We re-write this to apply to 6-DOF twists, so

\[\mathcal{V}_b = \begin{bmatrix} \omega_x \\ \omega_y \\ \omega_z \\ v_x \\ v_y \\ v_z \end{bmatrix} = \begin{bmatrix} 0 & 0 & 0 & 0 \\ 0 & 0 & 0 & 0 \\ -\frac{1}{l+w} & \frac{1}{l+w} & \frac{1}{l+w} & -\frac{1}{l+w} \\ 1 & 1 & 1 & 1 \\ -1 & 1 & -1 & 1 \\ 0 & 0 & 0 & 0 \end{bmatrix} \begin{bmatrix} \dot{u_1} \\ \dot{u_2} \\ \dot{u_3} \\ \dot{u_4} \end{bmatrix}\]

Here

\[J_{chassis} = \begin{bmatrix} 0 & 0 & 0 & 0 \\ 0 & 0 & 0 & 0 \\ -\frac{1}{l+w} & \frac{1}{l+w} & \frac{1}{l+w} & -\frac{1}{l+w} \\ 1 & 1 & 1 & 1 \\ -1 & 1 & -1 & 1 \\ 0 & 0 & 0 & 0 \end{bmatrix}\]

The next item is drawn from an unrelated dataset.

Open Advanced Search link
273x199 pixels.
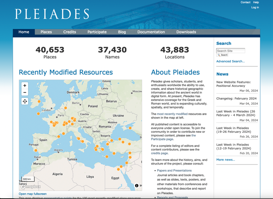coord(230,61)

Stacking the arm-jacobian and the chassis jacobian together now gives us the complete transformation as below:

\[\mathcal{V}_b = \begin{bmatrix} J_{arm} & J_{chassis} \end{bmatrix} \begin{bmatrix} \dot{\theta_1} \\ \dot{\theta_2} \\ \dot{\theta_3} \\ \dot{\theta_4} \\ \dot{\theta_5} \\ \dot{u_1} \\ \dot{u_2} \\ \dot{u_3} \\ \dot{u_4} \end{bmatrix}\]

To therefore get the joint velocities, we simply take the pseudo-inverse of this Jacobian to get the relation:

\[\begin{bmatrix} \dot{\theta_1} \\ \dot{\theta_2} \\ \dot{\theta_3} \\ \dot{\theta_4} \\ \dot{\theta_5} \\ \dot{u_1} \\ \dot{u_2} \\ \dot{u_3} \\ \dot{u_4} \end{bmatrix} = \begin{bmatrix} J_{arm} & J_{chassis} \end{bmatrix}^{\dagger}_{j_{robot,\ t}} \mathcal{V}_b\]

Applying joint velocities to the simulated robot's joints

The joint velocities obtained above are then simply fed to Coppeliasim and the simulation stepped for the set timestep to get the next state of the robot.

In this implementation, CoppeliaSim was set to run in client stepped mode so that we can ignore any performance deviations of the controller from the simulation timestep and simply focus on the logical implementation.